Only one portion of the data is to be written out: from the line bearing "Task: Click the Oracle" through the line bearing "Open the US". Write it exactly as it appears.

─── Provided entries ───

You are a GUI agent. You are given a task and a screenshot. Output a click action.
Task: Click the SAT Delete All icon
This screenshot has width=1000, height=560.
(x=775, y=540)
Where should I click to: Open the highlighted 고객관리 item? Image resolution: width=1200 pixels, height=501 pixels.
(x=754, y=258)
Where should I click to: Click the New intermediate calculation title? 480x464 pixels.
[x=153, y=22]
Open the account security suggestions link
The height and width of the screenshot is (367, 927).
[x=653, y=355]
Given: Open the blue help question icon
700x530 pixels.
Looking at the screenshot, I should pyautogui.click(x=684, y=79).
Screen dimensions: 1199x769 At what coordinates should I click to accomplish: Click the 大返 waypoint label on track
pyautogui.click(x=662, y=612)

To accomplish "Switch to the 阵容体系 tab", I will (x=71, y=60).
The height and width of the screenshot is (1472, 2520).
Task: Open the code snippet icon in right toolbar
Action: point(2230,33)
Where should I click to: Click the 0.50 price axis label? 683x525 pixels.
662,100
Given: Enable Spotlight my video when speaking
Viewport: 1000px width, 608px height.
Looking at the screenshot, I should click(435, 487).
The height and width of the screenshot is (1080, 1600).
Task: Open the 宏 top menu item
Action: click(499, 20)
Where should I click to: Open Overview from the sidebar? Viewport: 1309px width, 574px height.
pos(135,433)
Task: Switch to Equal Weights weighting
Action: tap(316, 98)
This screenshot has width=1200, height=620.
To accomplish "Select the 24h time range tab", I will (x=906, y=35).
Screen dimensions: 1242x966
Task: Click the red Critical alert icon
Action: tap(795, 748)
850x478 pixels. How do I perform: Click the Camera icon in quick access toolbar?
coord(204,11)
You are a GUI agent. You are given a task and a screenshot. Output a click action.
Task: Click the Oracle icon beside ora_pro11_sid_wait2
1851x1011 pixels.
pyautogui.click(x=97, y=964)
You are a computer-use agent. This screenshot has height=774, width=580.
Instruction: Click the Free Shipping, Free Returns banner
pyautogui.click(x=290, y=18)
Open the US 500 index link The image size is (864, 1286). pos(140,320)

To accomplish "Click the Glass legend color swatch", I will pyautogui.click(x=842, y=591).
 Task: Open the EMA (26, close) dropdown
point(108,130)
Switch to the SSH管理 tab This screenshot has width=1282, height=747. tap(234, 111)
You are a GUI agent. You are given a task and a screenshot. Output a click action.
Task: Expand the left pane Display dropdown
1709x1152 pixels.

───

• Reply:
Task: Click the Oracle icon beside ora_pro11_sid_wait2
1851x1011 pixels.
pyautogui.click(x=97, y=964)
You are a computer-use agent. This screenshot has height=774, width=580.
Instruction: Click the Free Shipping, Free Returns banner
pyautogui.click(x=290, y=18)
Open the US 500 index link The image size is (864, 1286). pos(140,320)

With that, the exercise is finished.